I’ve been thinking about how we were tamed… and how we could be tamed again.
More than 66 years have passed since January 1, 1959. That Cuba of 1959 was not perfect—no nation ever is or will be, because human creations always carry some imperfection.
It was a Cuba that needed change, but that was moving toward it, because despite our mistakes we were a thriving society, growing not only economically but also in political and social awareness.
How was it that that island, with so much human potential, so much social life, so much political effervescence, came to be turned into a prison of misery and hopelessness?
Any society can be “tamed”; any people can be manipulated if one knows how to do it and has the right ingredients.
In Cuba, the ingredients were ready: we were a people desperate to free ourselves from Batista’s dictatorship, and we have always sinned by being a caudillo-oriented people. And a caudillo arose among us—dazzling, hypnotic.
The rest was just applying a script. I cannot assert that Fidel was inspired by the Nazi propaganda manual written by Joseph Goebbels. But what is evident is that its principles took shape on this Caribbean soil.
Goebbels spoke of “simplification and the single enemy,” which seeks to reduce the complexity of reality to a simple, direct message, concentrating all explanation in one single, straightforward idea—emotional and easy to understand.
Thus, suddenly, our people “knew” they had one single, clearly identifiable enemy: Yankee Imperialism, that became our “ enemy” and one single cause for all our ills: let’s blame the Blockade—or the Embargo, if one prefers. And all our problems, our economic difficulties, our discontent, our anger… found someone to blame.
Progressive shortages, runaway inflation, lack of medicines, blackouts, massive emigration… everything is the consequence of the Embargo. There is no mention of how the centralization and state-control of the economy were leading to productive inefficiency; no mention of how the lack of productive freedom and the abusive state controls have discouraged and blocked citizen initiative; no mention of the corruption of those who govern us.
In the same way, every dissident, opponent, or independent journalist is presented as a “mercenary of imperialism,” a “salaried agent of the North American Empire,” reducing the diversity of legitimate criticism to a single category: “agents in the service of the single enemy: the United States,” because every criticism is, by decree, an enemy of the Revolution and, therefore, any criticism of the Cuban government is censored and anyone who criticizes is labeled as an enemy of the nation.
And when the people desire a change in the situation, everything is once again simplified into a single path: “defend the socialist revolution” versus “submit to imperialism.”
The problem is not considered to be the citizens’ rights, nor the need for reviving of the economy, nor seeking freedom, not even the Cuban’s cry for a dignified life.
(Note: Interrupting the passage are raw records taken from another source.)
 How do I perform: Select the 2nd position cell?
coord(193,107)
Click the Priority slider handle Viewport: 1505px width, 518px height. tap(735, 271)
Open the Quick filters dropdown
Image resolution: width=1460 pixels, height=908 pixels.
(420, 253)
The problem is “you agree to submit to the government’s ideas and to resist yankee imperialism”—they insist we constantly resist the so called onslaught of American Imperialism, since the “ Yankees” are labeled as “our enemy” we are expected to resist until there is no strength left, resist one day, and another, and another, until simply… you die without having lived, proud that you did not give up or surrender.